09 Jul turning 65: solo travel and witches and making better choices in relationships
In roughly 32 days I will be 65 years old.
I never imagined I’d be single at this age. I naively thought I’d be married for life—and clearly that was not the plan. I also didn’t realize that I had shuttered myself; played small and conformed to the expectations of others. I let myself think I wasn’t good enough for far too many years.
On the cusp of 65, I am discovering the joy of making my own choices—frivolous, serious, life changing, capricious, or carefully thought out. And finding at this age that life is not winding down but full of possibility. I may slog along some days but I remind myself I am the creator of my life. I can be any and every thing I might choose to be.
Men? A convenience. A nice pastime with the possibility of partnership—it would make a lovely addition but it not a necessity. I no longer feel flawed for being single, for being a divorced person.
It’s been an interesting year so far. I’ve traveled to New York City, Puerto Rico, and Mexico. Alone. By choice. And I’ve loved exploring and learning and seeing the world through my own unique lens.
And then a man showed up, quite by accident and I decided to engage. Life seemed like it might take a different trajectory. And then suddenly you wake up in Mexico City, the morning after a Mexican witch has read your tarot cards and warned you about this man, to the realization that you’re not really in a relationship. You understand you’ve been acquired, by a man who likes the idea of you, of an “us”, but isn’t really going to put in the effort to make it a real thing.
Like buying a goldfish—minimal effort, pretty distraction.
The Mexican witch was right—as a person with creative inclinations I need someone in my life who gets that and is, if not a creative type themselves, at least interested enough to ask questions and pay attention. The moment she said those words I realized I had once again been playing the role of Girlfriend. It took less than 2 weeks for the relationship to completely fall apart. And I’m grateful for the awareness and I’m irritated. Irritated with myself for not paying enough attention. For letting my guard down and making excuses for this man and his lack of real interest. For not honoring my own needs.
It makes for a good story and I got the lesson I needed and moved on. Moved on to thinking about what I want to do for the rest of the year and how to celebrate my upcoming birthday. I know for certain that I won’t be with a romantic partner and I’m OK with that.
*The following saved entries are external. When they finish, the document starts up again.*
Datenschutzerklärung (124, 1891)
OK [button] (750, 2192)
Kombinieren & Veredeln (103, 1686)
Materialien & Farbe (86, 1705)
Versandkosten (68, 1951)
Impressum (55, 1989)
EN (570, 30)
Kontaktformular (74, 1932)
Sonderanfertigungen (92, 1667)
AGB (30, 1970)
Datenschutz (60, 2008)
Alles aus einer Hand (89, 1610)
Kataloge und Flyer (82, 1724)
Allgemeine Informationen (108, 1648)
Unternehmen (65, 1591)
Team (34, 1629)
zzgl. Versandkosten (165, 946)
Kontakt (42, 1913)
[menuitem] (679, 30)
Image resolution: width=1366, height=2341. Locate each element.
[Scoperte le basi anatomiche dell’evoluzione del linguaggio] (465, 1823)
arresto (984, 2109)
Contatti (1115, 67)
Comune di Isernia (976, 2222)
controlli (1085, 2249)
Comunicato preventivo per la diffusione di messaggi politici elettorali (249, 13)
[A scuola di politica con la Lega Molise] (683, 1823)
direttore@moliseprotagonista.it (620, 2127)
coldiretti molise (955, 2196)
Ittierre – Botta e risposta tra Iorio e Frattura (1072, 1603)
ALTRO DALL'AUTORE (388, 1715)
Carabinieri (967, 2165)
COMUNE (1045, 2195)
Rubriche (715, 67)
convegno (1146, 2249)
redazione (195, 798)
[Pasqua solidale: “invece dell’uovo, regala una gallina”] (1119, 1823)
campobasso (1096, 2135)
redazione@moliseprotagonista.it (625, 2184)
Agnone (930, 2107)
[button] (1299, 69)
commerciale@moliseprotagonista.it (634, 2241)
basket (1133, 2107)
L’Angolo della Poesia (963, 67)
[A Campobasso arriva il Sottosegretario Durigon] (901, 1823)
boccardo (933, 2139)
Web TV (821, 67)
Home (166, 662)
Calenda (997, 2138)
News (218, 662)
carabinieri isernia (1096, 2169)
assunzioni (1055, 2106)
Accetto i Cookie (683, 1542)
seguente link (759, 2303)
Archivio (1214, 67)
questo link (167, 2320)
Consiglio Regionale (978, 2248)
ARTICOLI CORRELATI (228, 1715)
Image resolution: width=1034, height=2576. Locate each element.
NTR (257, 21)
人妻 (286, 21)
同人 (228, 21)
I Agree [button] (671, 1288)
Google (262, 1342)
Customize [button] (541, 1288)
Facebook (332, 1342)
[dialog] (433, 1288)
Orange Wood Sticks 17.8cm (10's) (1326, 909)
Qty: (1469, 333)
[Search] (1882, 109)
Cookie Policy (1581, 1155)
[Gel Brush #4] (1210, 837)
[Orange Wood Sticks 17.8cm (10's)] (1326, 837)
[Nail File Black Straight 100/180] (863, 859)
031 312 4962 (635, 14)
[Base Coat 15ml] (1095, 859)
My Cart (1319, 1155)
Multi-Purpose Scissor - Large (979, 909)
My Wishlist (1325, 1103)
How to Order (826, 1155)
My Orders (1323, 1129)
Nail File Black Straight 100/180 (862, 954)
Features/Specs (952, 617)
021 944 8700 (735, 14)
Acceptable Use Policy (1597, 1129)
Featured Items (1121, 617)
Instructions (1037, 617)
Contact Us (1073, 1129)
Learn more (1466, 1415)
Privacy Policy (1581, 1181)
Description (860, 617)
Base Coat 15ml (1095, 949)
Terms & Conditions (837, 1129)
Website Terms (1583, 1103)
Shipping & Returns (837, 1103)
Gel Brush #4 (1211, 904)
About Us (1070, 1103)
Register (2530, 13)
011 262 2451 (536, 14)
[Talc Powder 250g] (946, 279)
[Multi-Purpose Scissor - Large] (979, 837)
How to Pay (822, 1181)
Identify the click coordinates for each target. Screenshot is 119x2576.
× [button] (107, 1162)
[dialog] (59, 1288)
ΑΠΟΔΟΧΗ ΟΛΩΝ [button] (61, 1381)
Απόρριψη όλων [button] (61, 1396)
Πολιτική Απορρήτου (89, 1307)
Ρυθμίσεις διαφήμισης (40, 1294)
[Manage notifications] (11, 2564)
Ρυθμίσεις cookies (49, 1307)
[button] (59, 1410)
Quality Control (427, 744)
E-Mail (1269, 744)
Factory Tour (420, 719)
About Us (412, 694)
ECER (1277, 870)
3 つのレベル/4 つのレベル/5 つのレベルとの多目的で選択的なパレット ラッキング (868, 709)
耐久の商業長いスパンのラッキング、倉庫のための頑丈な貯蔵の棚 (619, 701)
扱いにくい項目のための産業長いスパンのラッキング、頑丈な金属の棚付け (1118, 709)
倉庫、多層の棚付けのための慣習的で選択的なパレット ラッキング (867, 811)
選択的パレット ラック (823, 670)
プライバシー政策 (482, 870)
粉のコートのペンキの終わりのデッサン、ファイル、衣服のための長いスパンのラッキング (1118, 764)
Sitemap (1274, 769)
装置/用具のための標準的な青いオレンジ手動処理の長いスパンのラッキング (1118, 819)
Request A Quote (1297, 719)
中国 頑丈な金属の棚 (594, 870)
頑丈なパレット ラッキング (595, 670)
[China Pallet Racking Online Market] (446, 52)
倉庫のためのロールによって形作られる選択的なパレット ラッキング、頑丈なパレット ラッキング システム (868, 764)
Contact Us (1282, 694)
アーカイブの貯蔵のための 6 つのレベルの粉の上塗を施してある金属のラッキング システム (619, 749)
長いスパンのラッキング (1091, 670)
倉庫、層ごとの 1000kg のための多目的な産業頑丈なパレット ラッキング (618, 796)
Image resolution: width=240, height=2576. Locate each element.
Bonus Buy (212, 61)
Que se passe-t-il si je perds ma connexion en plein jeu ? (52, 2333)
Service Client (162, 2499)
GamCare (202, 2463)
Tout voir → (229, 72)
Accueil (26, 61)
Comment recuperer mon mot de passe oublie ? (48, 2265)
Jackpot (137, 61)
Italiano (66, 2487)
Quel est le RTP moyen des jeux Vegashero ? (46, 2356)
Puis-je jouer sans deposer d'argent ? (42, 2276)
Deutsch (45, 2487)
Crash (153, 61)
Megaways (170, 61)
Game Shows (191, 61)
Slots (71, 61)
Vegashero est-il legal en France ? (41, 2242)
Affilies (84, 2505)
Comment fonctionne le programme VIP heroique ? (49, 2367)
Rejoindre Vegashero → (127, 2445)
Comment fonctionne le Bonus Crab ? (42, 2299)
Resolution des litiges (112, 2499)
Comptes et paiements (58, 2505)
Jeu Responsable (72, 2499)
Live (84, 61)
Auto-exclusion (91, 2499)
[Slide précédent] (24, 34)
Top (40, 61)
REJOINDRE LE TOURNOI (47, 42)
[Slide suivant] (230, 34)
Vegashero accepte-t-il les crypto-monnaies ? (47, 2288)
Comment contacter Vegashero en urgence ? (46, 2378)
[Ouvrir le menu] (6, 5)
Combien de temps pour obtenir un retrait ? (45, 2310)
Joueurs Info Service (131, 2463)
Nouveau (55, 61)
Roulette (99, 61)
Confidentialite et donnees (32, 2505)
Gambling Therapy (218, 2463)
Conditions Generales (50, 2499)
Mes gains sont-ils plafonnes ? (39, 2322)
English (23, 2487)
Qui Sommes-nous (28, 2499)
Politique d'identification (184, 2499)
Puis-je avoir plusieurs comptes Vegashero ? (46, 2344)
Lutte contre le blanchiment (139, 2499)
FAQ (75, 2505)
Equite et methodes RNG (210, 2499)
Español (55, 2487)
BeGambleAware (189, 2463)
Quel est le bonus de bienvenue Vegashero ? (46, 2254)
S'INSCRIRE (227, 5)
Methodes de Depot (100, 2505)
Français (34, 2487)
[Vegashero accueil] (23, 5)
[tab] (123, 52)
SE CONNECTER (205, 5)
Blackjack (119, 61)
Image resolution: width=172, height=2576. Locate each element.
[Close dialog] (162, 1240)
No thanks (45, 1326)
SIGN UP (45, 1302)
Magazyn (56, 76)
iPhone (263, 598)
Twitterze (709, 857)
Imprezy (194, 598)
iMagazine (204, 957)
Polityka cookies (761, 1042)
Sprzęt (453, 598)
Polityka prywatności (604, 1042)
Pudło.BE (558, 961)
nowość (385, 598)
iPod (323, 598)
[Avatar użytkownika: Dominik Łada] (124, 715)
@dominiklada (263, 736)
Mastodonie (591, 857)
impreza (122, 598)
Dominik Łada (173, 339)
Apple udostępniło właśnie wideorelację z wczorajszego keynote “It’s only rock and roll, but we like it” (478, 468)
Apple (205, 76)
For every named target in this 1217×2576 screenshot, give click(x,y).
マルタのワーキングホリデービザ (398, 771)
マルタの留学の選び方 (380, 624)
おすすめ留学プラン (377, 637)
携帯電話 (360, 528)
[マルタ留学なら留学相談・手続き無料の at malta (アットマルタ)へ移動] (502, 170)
I am quite capable of celebrating my life in the ways that suit me. Maybe I’ll eat cake and ice cream with the grandkids or maybe I’ll go someplace I’ve never been before. Who knows; I’m waiting for the decision to present itself.
But I do plan to celebrate.
To celebrate being gloriously alive, with books to read and trips to take and goals and plans for future work. To write a book. To paint. To celebrate the wisdom and freedom and possibility that awaits me. I absolutely refuse to view getting older as depressing. So, I’ll take the Senior discounts and gladly embrace Medicare, having worked for that privilege. And I’ll embrace turning 65, play with the idea of aging unapologetically and see what unfolds.
With gratitude to the Mexican tarot reader….
Image is a postcard I bought in San Miguel de Allende, of artist, Jainite Silvestre’s work.